The weather was turning nice, I now had time to look full-time for a
new job, a just “be there” for my family emotionally and practically.

Emotionally, it's great to be able to be at the front door when my kids
get off the school bus in the afternoon. I can sit and have a slice of
leftover pizza for a snack with Zac, or get Sarah to her horse riding
lessons. Good bonding time.

Practically, well this may not sound exciting or glamorous, but the
laundry is done, the house, for the most part, is clean, the shopping
isn't quite the stressful get-all-food-for-the-week chore it was on
crowded Sundays at Shop Rite (now I can make fill-in runs any weekday),
and I've been able to indulge in cranking the stereo in the afternoons
and set about to making dinners for the family (Blues for BBQ or
grilled meats, Jazz for Italian, Alternative and Classic Rock for
everything else).

As I write this, sitting on my back deck, the sun is dappling through
the trees. Steely Dan making the birds sing along. It's about 72
degrees with a gentle breeze. The dogs are lolling in the grass, and I
have two dozen meat balls that I know are gonna be outrageously good
baking in sauce in the oven.

The “bad” news is that it all ends in a couple of weeks. Yeah, it'll be
then that I start at a better job with a lot more pay than I was making
before, that I know I'm gonna love.

What's In A Name?

May 21st, 2007

Any red-blooded male who watched ESPN's SportsCenter in the early 80s
will remember Chris Berman's amazing penchant for coming up with
nicknames for the ballplayers whose highlights he was over dubbing.
Bert “Be-Home” Blyleven was always my favorite.

So yesterday I was filling out a form for my daughter's soccer
registration, and it had a box to fill out for “nickname.” Actually for
both myself and my daughter. In this case I left both boxes blank, since
neither of us really have a nickname by which  we're known.

Yes, there ore those term of endearment that every family has for it's
members. Wives become “honey” or “sweetheart” (or often worse). I often
call my daughter “baby” and my son “bud” or “buddy.” Which brings up an
uncle of mine, whose name was Monroe, but was known by everyone as
Buddy.

I've had a few nicknames over my lifetime, but none have really stuck
so well that I'd become universally known by them. Most were used on an
individual basis. My school friend Goose (whose nickname was universal,
having inexplicably morphed from his last name of Wisniewski) was one
of only a handful of friends who called me by an early nickname of
Booboo. The origin of Booboo came out of a penchant for reckless
self-injury I had as a boy. The best story I recall regarding any
attempt at Booboo becoming more widely used was in 6th grade.

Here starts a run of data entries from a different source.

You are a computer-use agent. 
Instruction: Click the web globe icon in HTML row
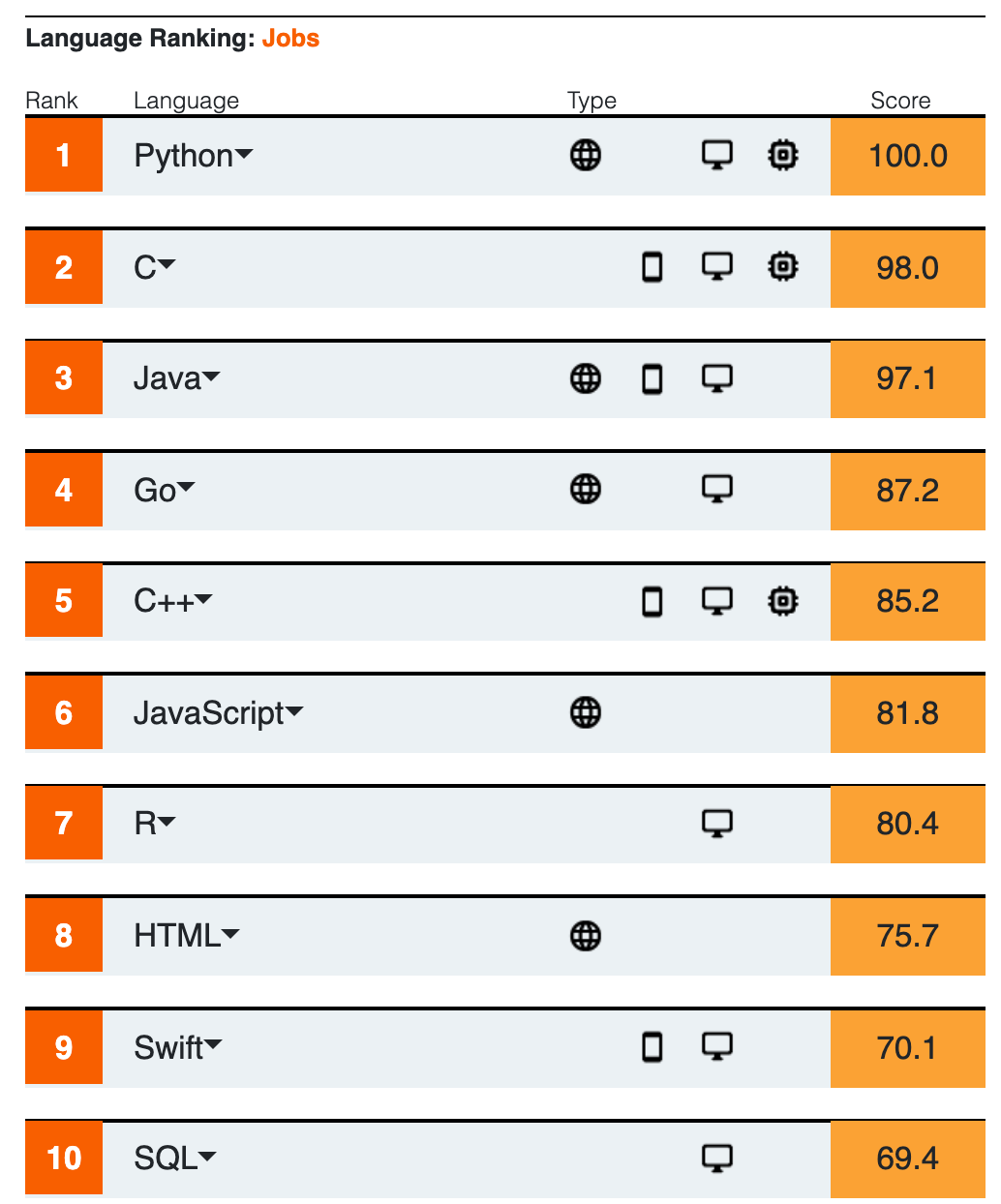[x=586, y=936]
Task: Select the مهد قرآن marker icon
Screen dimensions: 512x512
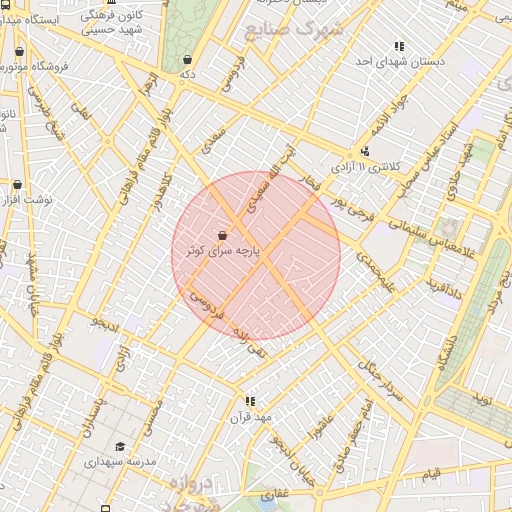Action: [x=250, y=401]
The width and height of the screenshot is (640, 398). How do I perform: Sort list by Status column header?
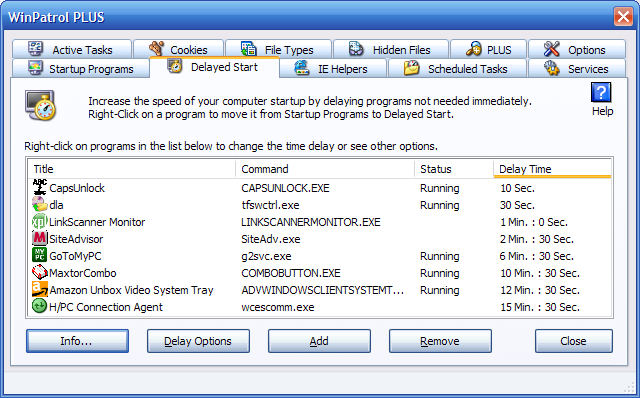pyautogui.click(x=454, y=169)
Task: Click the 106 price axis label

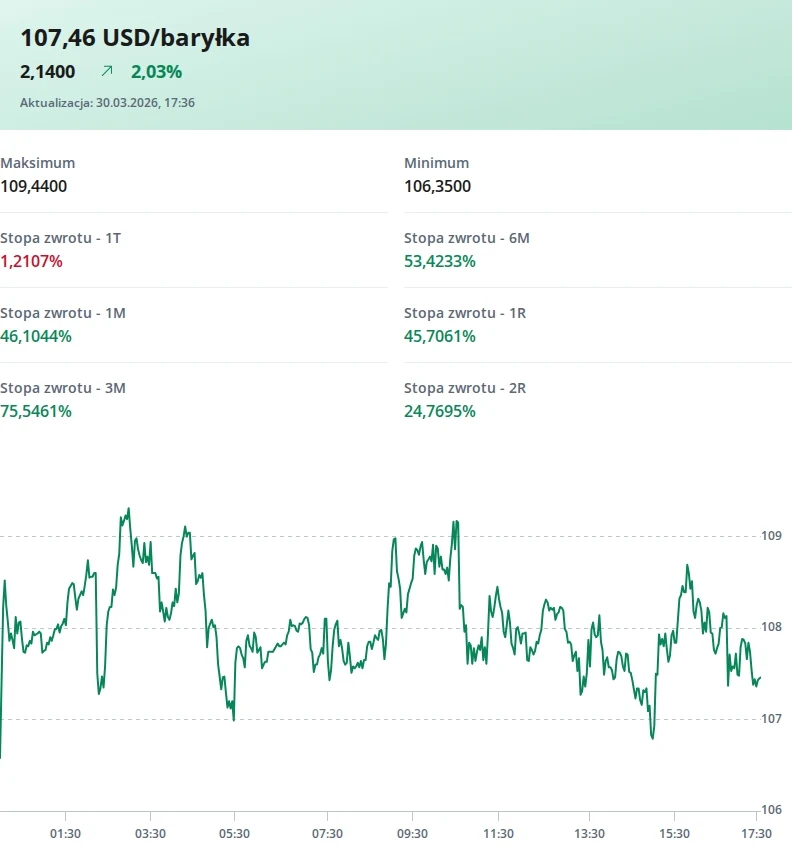Action: [771, 810]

It was probably the first or second day of school. We were assigned
with making those 6″x12″ tags that we taped to the front of our desks.
Our teacher, the first male teacher I'd had in grade school, Mr.
Phelan, was about 6'8″ tall, or so he seemed. We also had a wonderful
old roving science teacher, Mr. Cox, who used to come to every class
about every week or so, with his cart, that contained a wondrous array
of practical science experiments. Mr. Cox was an elderly man with a
detached dignified air of formality. He was a lot like Alfred the
butler on the old Batman show. We always looked forward to Mr. Cox's
cart rolling through the door to be shown some amazing demonstration of
chemical reactions or heat expansion and cold contraction.

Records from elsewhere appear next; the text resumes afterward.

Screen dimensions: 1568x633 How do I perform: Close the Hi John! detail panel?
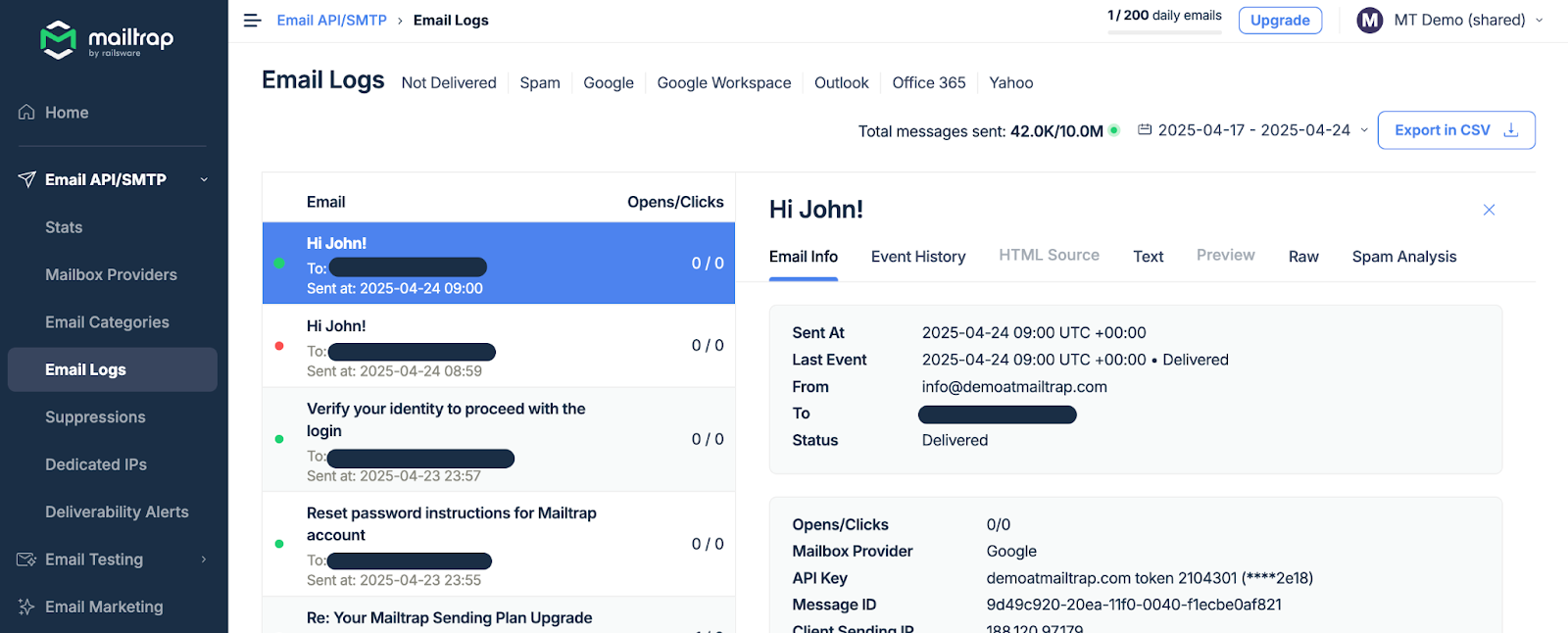pos(1489,210)
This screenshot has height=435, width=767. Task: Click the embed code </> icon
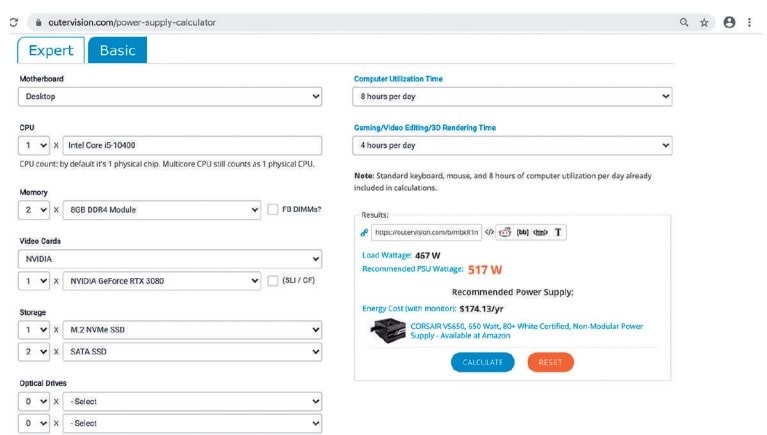click(x=490, y=232)
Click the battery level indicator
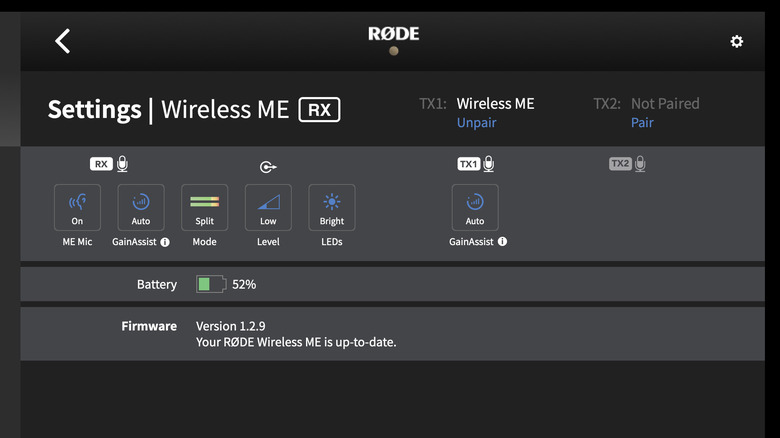The width and height of the screenshot is (780, 438). click(x=211, y=284)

So I carefully filled out my desk name tag, carefully spelling out the
letters; B-o-o-b-o-o. I taped the tag to the front of my desk and sat
back in my chair. Mr. Phelan looked up and asked, “Matthew? Why does it
say Boo-boo on the front of your desk?”  I replied that was my
nickname. Mr. Phelan calmly retorted, “Do you honestly expect Mr. Cox
to come in here and when you raise your hand, for him to say, 'Yes
Booboo?' ” The entire class loudly cracked up at this, and I glumly
yanked the tag off my desk, turned it over and began putting my real
name on the tag. From then on, Booboo was only used by a handful of
friends, and even after 30 years, if one of them called me on the phone
and I heard that name, I'd know exactly which one of them was calling.

A few years later, another friend and I began calling each other the
exact same nickname, Milo. This scenario worked only because nobody
else used the name, even our two other closest Friends.  If Milo
had spread for both of us, it would have caused much confusion. Why
Milo? In all honesty, it's not a funny story and really has no basis in
reality. Trust me.

Now as anyone who's read this blog for a while knows, I've been
traveling to Mississippi every other year or so in search of the heart of
modern music- namely, Delta Blues.  What I have found, in this
search, is that every Bluesman or Blueswoman worth their weight, has a
nickname. Wonderful nicknames like McKinley Morganfield's, who is
better known as Muddy Waters. Chester Arthur Burnett's ripping vocals
could only be those from a man named Howlin' Wolf. There are so many; Pinetop Perkins and Lightnin' Hopkins, George Super
Chikan Johnson, Bo Diddley, and of course, Mister Tater. There are
those with even with two nicknames, like T-Model Ford's other
moniker, the Tail Dragger.

Most Blues nicknames have some background story. Some are obvious. If
your last name is Ford, then Model T can easily become T Model. Some
denote where one was born, like Alabama Slim, which also tells you
something about the person's physique. Of course sometimes that's done
tongue-in-cheek, as when a huge man is nicknamed Tiny.  The story
of a name like Mister Tater, who once you've met or seen him perform,
just seems to fit, is more roundabout. Apparently Mister Tater was
known originally around Clarksdale, Mississippi as Rooster, but when
George Super Chikan Johnson began getting some modicum of fame, he
insisted there could only be one poultry-named Bluesman in town.
Rooster acquiesced and somehow became Mister Tater.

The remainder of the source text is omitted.